Luckily, the partitioning of browser caches on a per domain basis as pioneered
by Safari has now made its way to Firefox (I think it's been released) and I
presume will eventually be turned on by default in Chromium:
[https://www.chromestatus.com/feature/5730772021411840](https://www.chromestatus.com/feature/5730772021411840)

------
chrshawkes
What more companies should look into is YouTube advertising. You have many
youtubers including myself who get paid from multi-billion dollar companies
every month to deliver their message to a highly targeted niche market. It's a
better alternative to Ad Sense and you'll get quadruple the impressions for a
similar price. The landing page is what it is though, if it doesn't capture
the customers attention, that's the fault of the company paying to advertise.

------
austincheney
> Lesson #4: Don’t assume organic conversion rate will hold true for paid

Explained in more detail here:
[https://news.ycombinator.com/item?id=21469677](https://news.ycombinator.com/item?id=21469677)

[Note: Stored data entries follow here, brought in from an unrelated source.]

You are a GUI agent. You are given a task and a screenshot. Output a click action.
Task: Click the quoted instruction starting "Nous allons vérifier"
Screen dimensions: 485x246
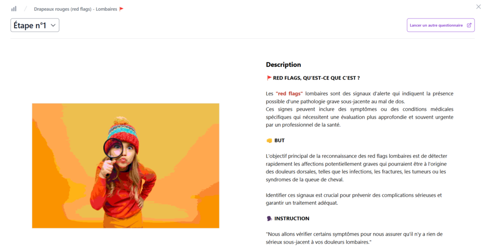coord(354,238)
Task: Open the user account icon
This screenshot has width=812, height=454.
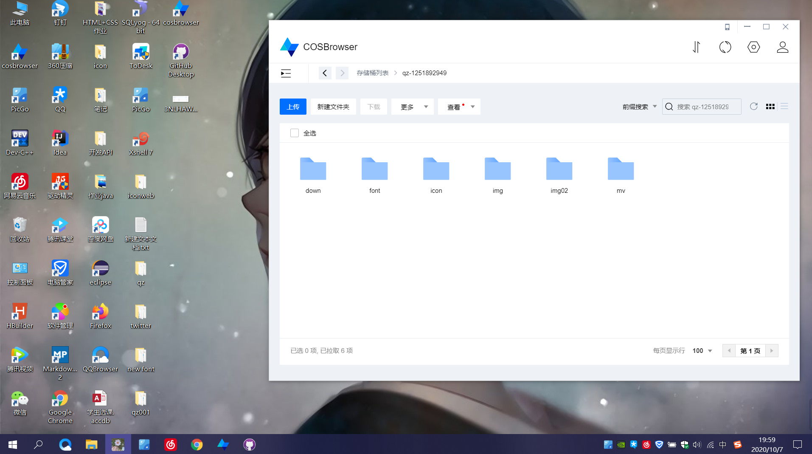Action: (782, 47)
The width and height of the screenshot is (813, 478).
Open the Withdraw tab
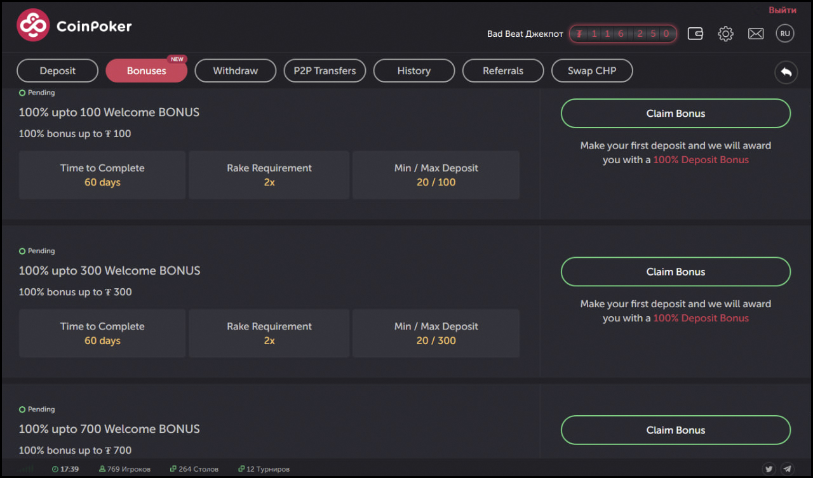[x=236, y=71]
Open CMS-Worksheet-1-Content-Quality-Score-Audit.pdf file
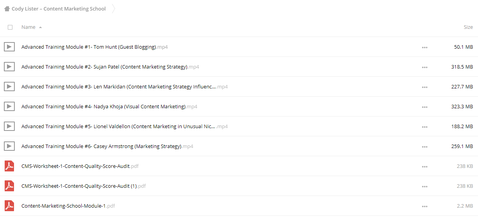The image size is (478, 217). pos(80,166)
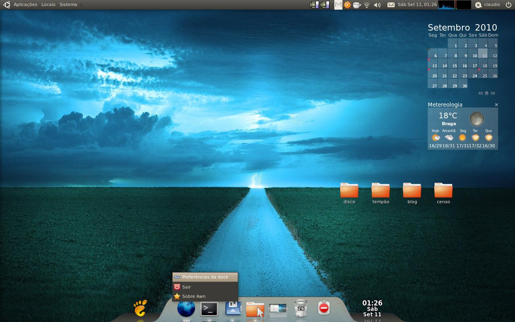The image size is (515, 322).
Task: Open the orange file manager dock icon
Action: (255, 309)
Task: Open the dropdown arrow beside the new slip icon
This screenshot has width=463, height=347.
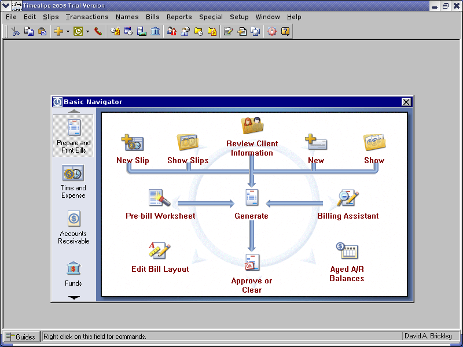Action: click(67, 31)
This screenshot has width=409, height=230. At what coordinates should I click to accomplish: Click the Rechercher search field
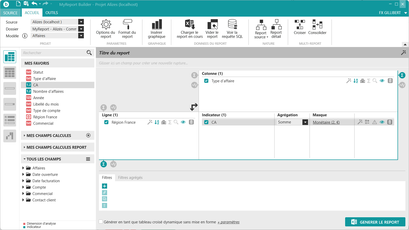(54, 53)
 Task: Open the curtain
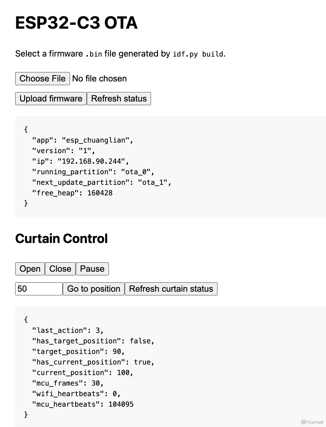30,269
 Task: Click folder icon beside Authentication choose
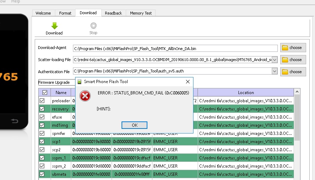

Prepare to be disappointed by paid traffic conversion going in. Paid traffic
isn't there to convert, like you hope since it costs you money. It is
primarily there for brand awareness which only works if your branding is
visible.

------
mikece
"Do not wait for leads to become paid users to decide on the quality of paid
ads campaigns: focus on quick metrics and tailor experiments to one step of
your funnel at a time."

This sounds very familiar... in fact it sounds a lot like "Respond to change
instead of following a rigid plan" from the agile manifesto.

------
flokie
"Full stack adaptive delivery" \- wut ?

Wouldn't surprise me if bounce rates are high. Took quite a bit of reading to
figure out what industries and use cases are

------
dpcan
This headline is a little sensational.

When I ran a brick and mortar business where we took bookings, Google Ads were
imperative to us getting new business. So were Facebook Ads. When they weren't
running for some reason, or weren't optimized, we could feel it in the pocket
book. AND, it wasn't too expensive. I was able to pay around $300 per month
and get a lot of business.

Anyway, every business is different, and I think local business owners need to
consider whether Google Ads are good for them based on their own unique
situation.

------
WizardofLeads
As a former Google Ads freelancer I very much enjoyed reading this.

You seem to have learned your lessons like you said and I actually picked up
some interesting things from here. I'll be saving those Google docs!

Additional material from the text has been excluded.